By Rev. Raymond Wahl

ANYONE brash enough to write a pamphlet on 'going steady runs a risk of complete frustration.

In the first place, hundreds of boys and girls who should read it, won't. They will grimace at the title on the cover and snort, 'Ha, some more of that pious prattle.

In the second place, most of those who do read it will finish with this brilliant and deadly observation: 'Not bad- some good ideas in it after all. I'll have to give Ed and Carol a copy; they really need it. But right now I'd better call Sue to see if she can go to the show with me tonight.

Young people today aren't too enthused about pamphlets that tell them not to go steady. And why should they be?

Why, for instance, should Tom and Sue be interested? You know them, don't you? Tom and Sue are both good Catholic kids, going into their final year in school. Maybe they're in your class.

TOM . . .

Tom is tall, not a bad athlete, a smooth dancer, does okay in his studies, and comes from a good family. What more could a girl want out, of life?

. . . AND SUE

And Sue is about 5ft. 5in., brunette, nice looking, loves to dance, play tennis, and can have a good time just sitting around at home or talking to a fellow over a coke. She's just a good all-round girl. Where could a fellow find someone nicer?

Tom and Sue have both dated others before. Tom was wild over a redhead last year, and Sue has dated most of the athletes from her brother's school.

But somehow, as soon as Tom and Sue met and had their first date, they knew this was different. They danced every piece together that night. The juke box played 'Stardust over and over again and even now, fourteen months later, they still both feel good whenever they hear 'our song. Sue could hardly go to sleep that night, and Tom put an extra wave in his hair the next morning before he rushed off to school.


That's how it all began. Since then they have had so much fun together. Sue would cheer Tom on as he struggled out on the football field or she would clap whenever he kicked a goal for the school, and then after the game they'd go out and drink a coke, and he would tell her all about it, and she would sit there, proud, listening intently to her hero. Gee, it was nice for a fellow to have a girl like her.

And the dances, they had never been like this before-the Term Dance, the Easter Carnival, and the School Ball. Tom wore a white jacket and black trousers, and Sue looked like an angel in white net, with a baby pink rose corsage pinned over her heart. The whole night was like a dream come true and when Tom said good night, anal brushed his lips against hers, they knew that even heaven couldn't be nicer than this. This was it, this was the real thing-they're going steady.

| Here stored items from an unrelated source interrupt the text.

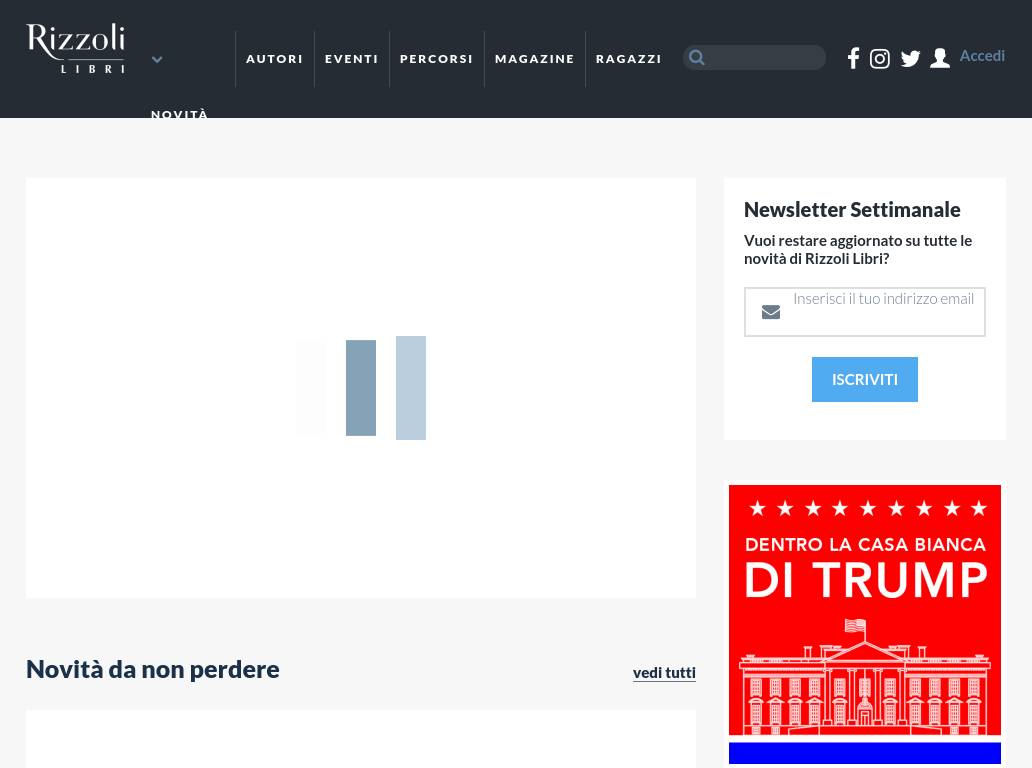Click the envelope icon in newsletter box

click(x=771, y=312)
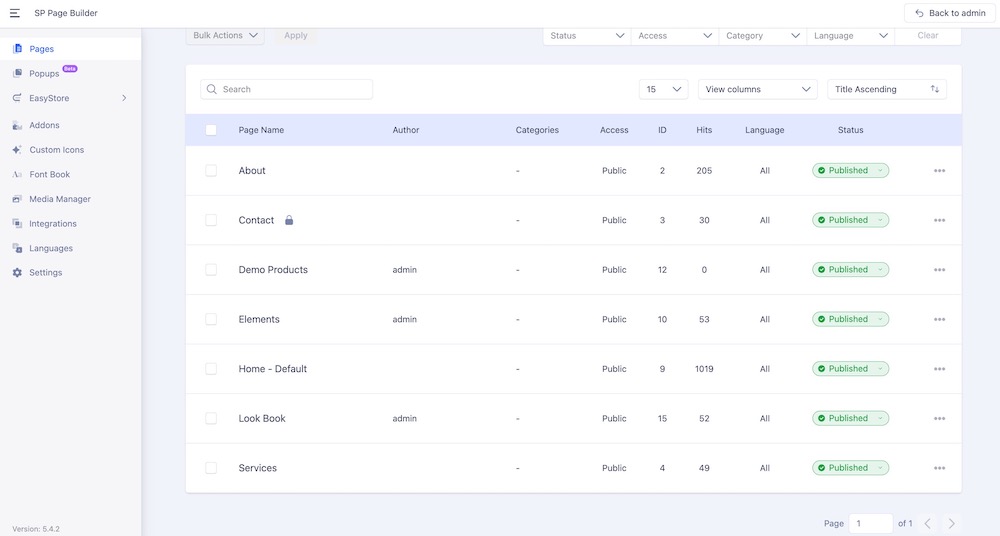Click the lock icon beside Contact
The height and width of the screenshot is (536, 1000).
[289, 220]
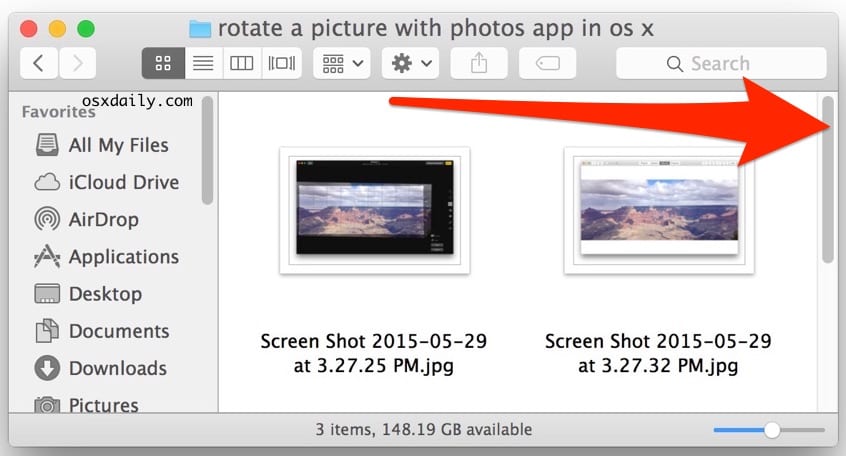The image size is (846, 456).
Task: Click the Search field
Action: click(x=720, y=64)
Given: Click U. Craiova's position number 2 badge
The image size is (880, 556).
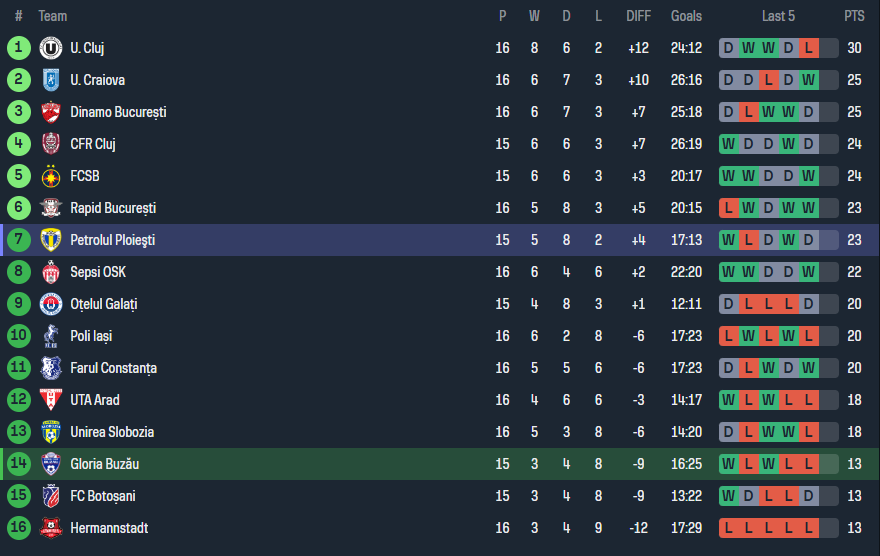Looking at the screenshot, I should point(18,80).
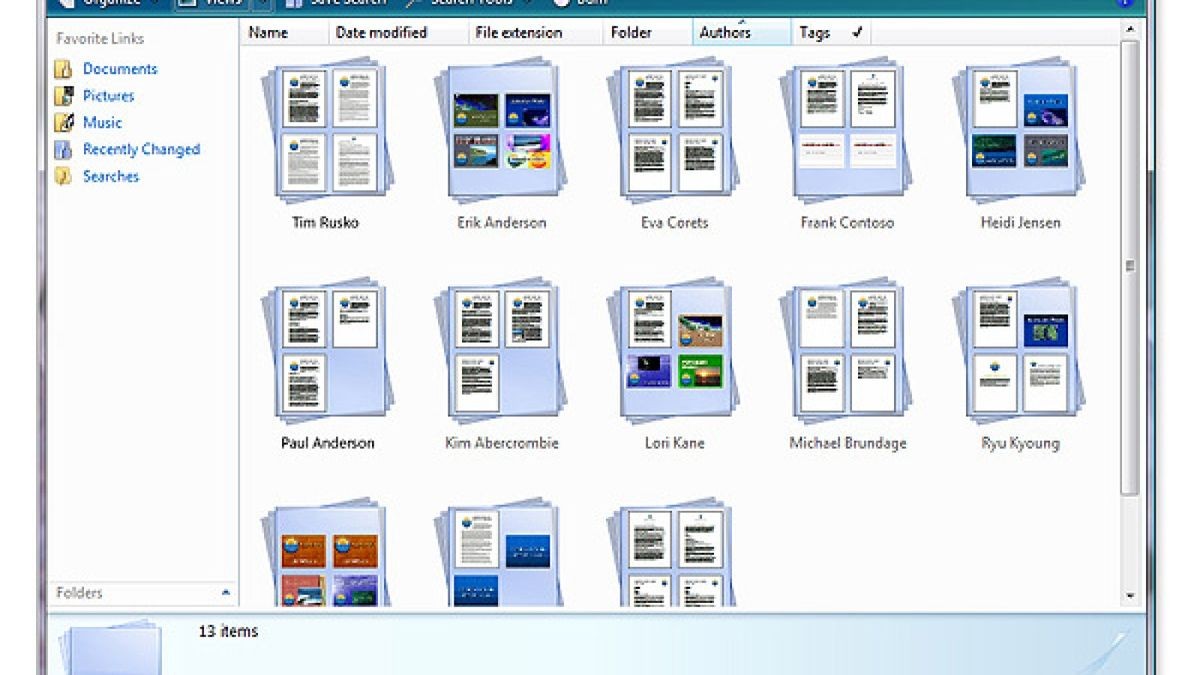Expand the Folders pane using its arrow

[x=225, y=593]
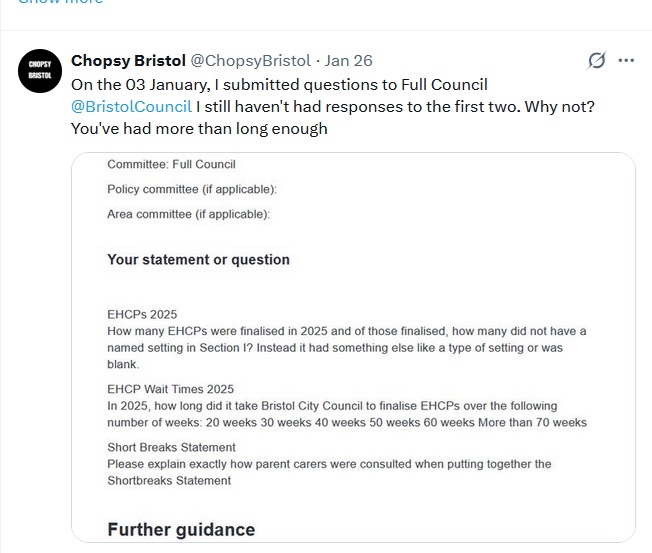Select the "EHCP Wait Times 2025" title
This screenshot has width=652, height=553.
(170, 389)
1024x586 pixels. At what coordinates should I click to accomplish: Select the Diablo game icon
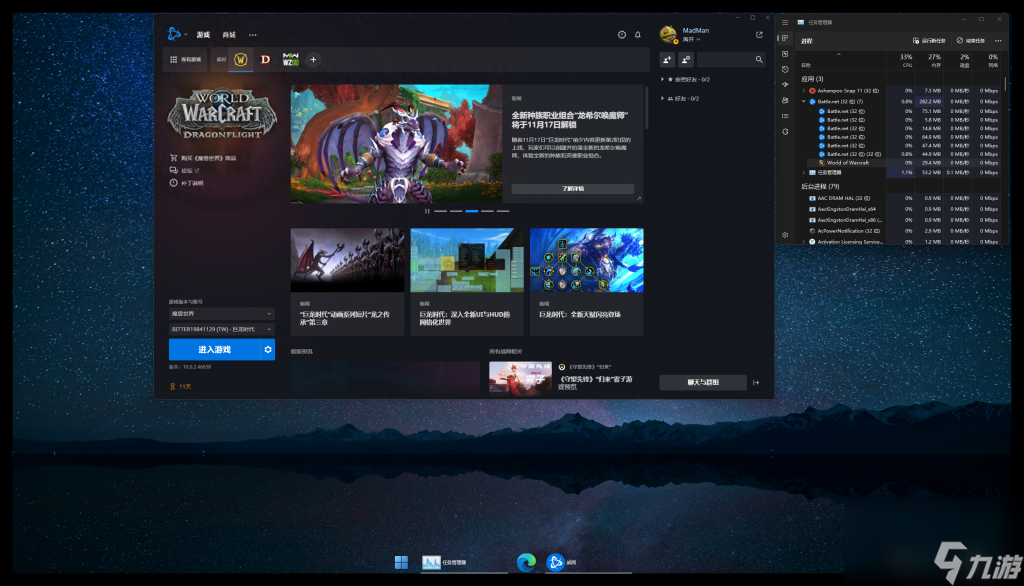[x=265, y=59]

And now somebody comes along and says, 'Okay, break it up. You shouldn't go steady ,you're missing half the fun of high school days. Go out with a different fellow or girl.

'Are they crazy? We should break up, just when we're having a good time? No Sir, Sue and I are going steady and it's fine with me.

Okay, that's their side of the picture, and to them it looks good. Now let's give the author a chance and see what he has to say. Briefly, it's this: going steady, for fellows and girls in school,'is poor psychology, unwise, and dangerous. Now don't throw the pamphlet away. Let me explain.


Going steady is poor psychology. When boys and girls are in grade school, the 'gang is everything. A fellow doesn't think much of himself, but of the kids down the street, or 'East Side Mob. Girls have their 'circles too, but don't call them by such vulgar names.

But when they get into their teens they rapidly forget about the gang, become more conscious of their own selves; in fact, they become too self-conscious. The young fellow notices that he is an individual, a person. He begins to worry about himself, feel ill at ease when in crowds-, notices that he is too tall and lanky or short and fat, his teeth are poor or complexion bad. He is never really sure of himself when with others. And don't say that only he is this way. Notice how awkward and clumsy the rest of 'the boys are.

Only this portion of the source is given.